On macOS (Python 3.8+) and Windows, it uses spawn — child processes start fresh and import your module.
This breaks code that assumes fork:
# Works on Linux, fails on macOS/Windows
big_data = load_data() # Loaded once in parent
def worker(idx):
return big_data[idx] # Assumes big_data exists
if __name__ == "__main__":
with Pool() as p:
results = p.map(worker, range(100)) # NameError on macOS!
Fix: Pass data explicitly or use initializers:
def init_worker(data):
global big_data
big_data = data
def worker(idx):
return big_data[idx]
if __name__ == "__main__":
data = load_data()
with Pool(initializer=init_worker, initargs=(data,)) as p:
results = p.map(worker, range(100))
Decision Framework ¶
When to use what:
| Scenario | Best Choice | Why |
|---|---|---|
| Web requests, file I/O | threading or asyncio |
GIL releases during I/O |
| 1000s of network connections | asyncio |
Lower overhead than threads |
| CPU-bound, independent tasks | multiprocessing |
Bypasses GIL |
| CPU-bound, shared large data | multiprocessing + shared memory |
Avoids pickle overhead |
| Small CPU tasks, many items | multiprocessing.Pool with chunking |
Amortizes overhead |
| NumPy/Pandas heavy computation | Often neither! | These release GIL internally |
The NumPy exception: NumPy operations release the GIL. If your “CPU work” is mostly NumPy:
import numpy as np
def numpy_work(arr):
# These operations release the GIL
return np.fft.fft(arr).sum()
# Threading actually works here!
from concurrent.futures import ThreadPoolExecutor
with ThreadPoolExecutor(4) as e:
results = list(e.map(numpy_work, arrays))

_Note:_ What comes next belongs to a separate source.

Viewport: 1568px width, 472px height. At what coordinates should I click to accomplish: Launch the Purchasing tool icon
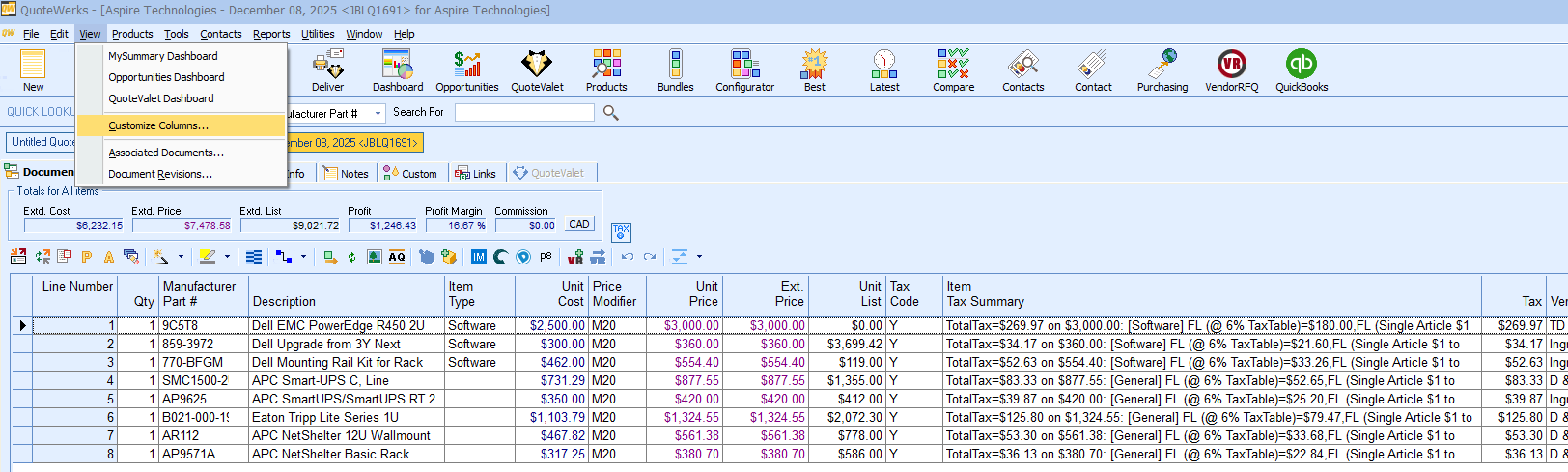coord(1162,70)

Measuring Before Committing ¶
Don’t assume parallelism helps. Measure:
import time
from multiprocessing import Pool
def benchmark(func, args, n_runs=5):
times = []
for _ in range(n_runs):
start = time.time()
func(args)
times.append(time.time() - start)
return sum(times) / len(times)
# Sequential
def sequential(items):
return [process(item) for item in items]
# Parallel
def parallel(items):
with Pool() as p:
return p.map(process, items)
items = load_items()
print(f"Sequential: {benchmark(sequential, items):.2f}s")
print(f"Parallel: {benchmark(parallel, items):.2f}s")
If parallel isn’t at least 2-3x faster with 4+ cores, the overhead is eating your gains.